Вроде бы и план вытягивали, но начала падать зарплата. Добродушный плут Индюк стал ершистым и заносчивым. А после очередной зарплаты раскричался на всю контору, стучал себя в грудь по-быковски и таращил маленькие глазки, посаженные рядом возле тонкой переносицы:
— Ты бригадир или не бригадир? — подступал к Сашке с опаской и злостью. — Ты чем наряды подписывал, пяткой? — оглядывался, призывая в помощь свидетелей: — Заскакиваю в плановый, да? Говорю: «Это почему же нам закрыли месяц чуть больше тарифа, если план сделали?» А мне тычут в нос талмудом, говорят — все по закону! Я выхватил книгу, глядь — а она за сорок какой-то год: там еще за конную тягу расценки, а? Что делают?
Индюк брызгал слюной, бросал шапку оземь и снова напяливал ее на голову…
— Чего орешь? — надвигался на него Сашка Кравцов. — Бери бригадирство, если такой деловой.
Но наедине он едва не стонал, чувствуя свою беспомощность. Много бы дал, чтобы вернуть Леху на рудник.
Они встретились только через полгода. Быков появился так же неожиданно, как и исчез.
Сашка возвращался домой, чувствуя приятную усталость, после сырости и пыли смакуя чистый морозный воздух. Луна висела над домами, как тусклый прожектор. В ее свете от Сашкиного подъезда отделилась темная фигура, знакомый и чужеватый голос Лехи Быкова прохрипел из мрака:
— Сань! Ты, что ли?
Поздоровались.
— Выпить есть? — сразу же спросил Леха.
Вошли в теплую квартиру. Жена с дочкой уже спали. На кухне под салфетками стояла тарелка с неостывшими еще пирожками. Леха скинул куртку в прихожей, уселся за кухонный стол и подвинул к себе граненый стакан. Сашка открыл холодильник, поставил на стол почти полную бутылку водки с пробковой затычкой в горлышке. Леха зубами выдернул ее и плеснул в стакан. Горлышко мелко задребезжало стеклом по краю стакана. Он сердито отодвинул бутылку и кивнул на нее Сашке:
— Налей сам!
Кравцов чуть плеснул себе в рюмку, а бригадиру налил стакан до самых краев. Тот припал к нему губами, потом подхватил непослушной рукой и опрокинул в рот. Посидел молча, чуть зарозовело лицо. Сбитыми корявыми пальцами отщипнул кусочек пирога, пожевал.

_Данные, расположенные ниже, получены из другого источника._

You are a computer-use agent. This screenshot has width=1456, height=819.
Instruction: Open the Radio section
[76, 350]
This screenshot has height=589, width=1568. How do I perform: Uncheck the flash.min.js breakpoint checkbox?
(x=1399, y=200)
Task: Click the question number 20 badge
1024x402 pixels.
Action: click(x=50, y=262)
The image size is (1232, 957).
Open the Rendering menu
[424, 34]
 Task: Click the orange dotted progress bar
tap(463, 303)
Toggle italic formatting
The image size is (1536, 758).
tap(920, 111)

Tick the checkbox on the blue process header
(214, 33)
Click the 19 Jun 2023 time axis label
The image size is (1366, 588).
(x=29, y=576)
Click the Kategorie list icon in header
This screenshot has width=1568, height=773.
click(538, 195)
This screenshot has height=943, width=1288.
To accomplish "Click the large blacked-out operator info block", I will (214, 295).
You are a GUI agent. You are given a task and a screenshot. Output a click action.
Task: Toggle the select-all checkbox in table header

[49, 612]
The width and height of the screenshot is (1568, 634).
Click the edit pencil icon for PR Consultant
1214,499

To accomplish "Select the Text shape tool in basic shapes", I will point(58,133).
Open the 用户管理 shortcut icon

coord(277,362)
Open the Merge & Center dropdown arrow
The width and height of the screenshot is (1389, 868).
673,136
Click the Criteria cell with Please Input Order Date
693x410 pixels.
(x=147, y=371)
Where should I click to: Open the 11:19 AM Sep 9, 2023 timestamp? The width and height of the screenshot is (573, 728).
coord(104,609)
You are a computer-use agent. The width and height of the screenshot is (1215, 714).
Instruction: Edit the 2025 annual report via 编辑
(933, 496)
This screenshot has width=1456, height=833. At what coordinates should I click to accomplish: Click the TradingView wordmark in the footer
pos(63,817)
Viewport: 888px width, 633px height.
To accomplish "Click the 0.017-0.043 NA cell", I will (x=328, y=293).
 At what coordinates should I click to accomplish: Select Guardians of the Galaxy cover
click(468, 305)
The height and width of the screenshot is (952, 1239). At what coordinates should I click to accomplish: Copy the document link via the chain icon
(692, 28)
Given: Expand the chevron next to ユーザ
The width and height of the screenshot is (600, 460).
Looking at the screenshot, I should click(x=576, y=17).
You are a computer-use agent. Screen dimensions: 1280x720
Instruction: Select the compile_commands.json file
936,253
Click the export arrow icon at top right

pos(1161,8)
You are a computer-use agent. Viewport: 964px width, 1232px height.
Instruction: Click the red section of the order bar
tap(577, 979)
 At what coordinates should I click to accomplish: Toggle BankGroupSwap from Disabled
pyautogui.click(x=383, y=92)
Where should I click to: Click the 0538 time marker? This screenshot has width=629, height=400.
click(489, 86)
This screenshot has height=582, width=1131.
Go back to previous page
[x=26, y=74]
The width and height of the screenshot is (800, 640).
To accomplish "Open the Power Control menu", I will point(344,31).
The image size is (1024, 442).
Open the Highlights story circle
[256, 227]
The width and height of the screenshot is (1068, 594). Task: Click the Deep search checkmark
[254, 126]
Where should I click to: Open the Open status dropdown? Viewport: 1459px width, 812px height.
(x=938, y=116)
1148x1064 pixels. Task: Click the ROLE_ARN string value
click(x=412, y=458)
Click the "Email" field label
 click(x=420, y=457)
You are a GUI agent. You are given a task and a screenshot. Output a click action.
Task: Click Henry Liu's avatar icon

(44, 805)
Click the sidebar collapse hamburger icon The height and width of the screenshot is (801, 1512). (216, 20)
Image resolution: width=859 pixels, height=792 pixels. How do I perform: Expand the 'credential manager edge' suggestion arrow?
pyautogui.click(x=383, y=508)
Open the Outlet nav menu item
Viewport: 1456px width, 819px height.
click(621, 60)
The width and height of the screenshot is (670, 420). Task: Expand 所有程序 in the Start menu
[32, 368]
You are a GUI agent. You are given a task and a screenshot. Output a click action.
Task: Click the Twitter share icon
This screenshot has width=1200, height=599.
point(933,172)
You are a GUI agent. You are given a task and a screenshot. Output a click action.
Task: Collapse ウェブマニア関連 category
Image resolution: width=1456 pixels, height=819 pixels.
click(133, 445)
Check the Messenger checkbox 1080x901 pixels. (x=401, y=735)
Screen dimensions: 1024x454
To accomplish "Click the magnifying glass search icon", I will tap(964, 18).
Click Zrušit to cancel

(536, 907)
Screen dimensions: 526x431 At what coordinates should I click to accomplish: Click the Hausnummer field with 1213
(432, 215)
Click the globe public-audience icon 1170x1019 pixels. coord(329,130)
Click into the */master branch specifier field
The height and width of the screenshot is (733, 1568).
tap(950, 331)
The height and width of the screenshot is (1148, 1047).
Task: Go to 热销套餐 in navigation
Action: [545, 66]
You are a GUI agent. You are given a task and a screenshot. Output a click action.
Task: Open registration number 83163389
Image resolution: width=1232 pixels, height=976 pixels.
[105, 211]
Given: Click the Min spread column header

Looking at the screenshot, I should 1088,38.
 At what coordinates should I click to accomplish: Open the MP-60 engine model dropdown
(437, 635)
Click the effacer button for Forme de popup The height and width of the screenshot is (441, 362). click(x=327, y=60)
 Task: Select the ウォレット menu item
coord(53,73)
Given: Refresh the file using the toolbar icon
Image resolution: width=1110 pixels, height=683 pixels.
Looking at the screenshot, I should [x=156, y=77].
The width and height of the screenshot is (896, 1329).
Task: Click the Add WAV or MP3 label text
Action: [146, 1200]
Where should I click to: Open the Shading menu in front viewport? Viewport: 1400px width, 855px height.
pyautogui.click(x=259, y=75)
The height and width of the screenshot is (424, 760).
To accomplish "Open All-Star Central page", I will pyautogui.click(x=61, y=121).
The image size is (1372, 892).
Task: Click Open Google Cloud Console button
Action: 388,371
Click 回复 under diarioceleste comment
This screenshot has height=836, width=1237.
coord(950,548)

— Эх, Леха, Леха, — простонал Сашка. — Да ты посмотри на себя, от тебя ведь мертвечиной прет! — Он замигал и отвернулся, чувствуя, как наворачиваются на глаза слезы.
Быков дернул головой, не ответил.
— Где же твоя дача с кафелем под потолок? — вздохнул. Ждал, что Леха поправит: не дача — пасека!
Но тот поскоблил ногтем небритую щеку и пробормотал:
— Какой из меня пасечник? Проходчик я… А машину жена отсудила.
Сашка настроился на долгий разговор, но Леха тяжело поднялся из-за стола и вышел, тихо закрыв за собой дверь. Через неделю Быков появился на смене в прежней должности, будто и не было этих никчемных шести месяцев.
Коронка бура, разбрызгивая шлам и воду, легко вошла в породу. И снова Сашка чувствовал рядом с собой надежное быковское плечо. Шевельнулась в душе спокойная радость. Кравцов добродушно выругался: «Старый крот!» Обурив последний шпур, не удержался, ткнул Леху локтем — хоть на десять минут, да обошел напарника. Ждал знакомой усмешки, шалых глаз. Но Леха повернул к нему спокойное, заляпанное шламом лицо. Сашка вздохнул: сломался бугор, а каким проходчиком был!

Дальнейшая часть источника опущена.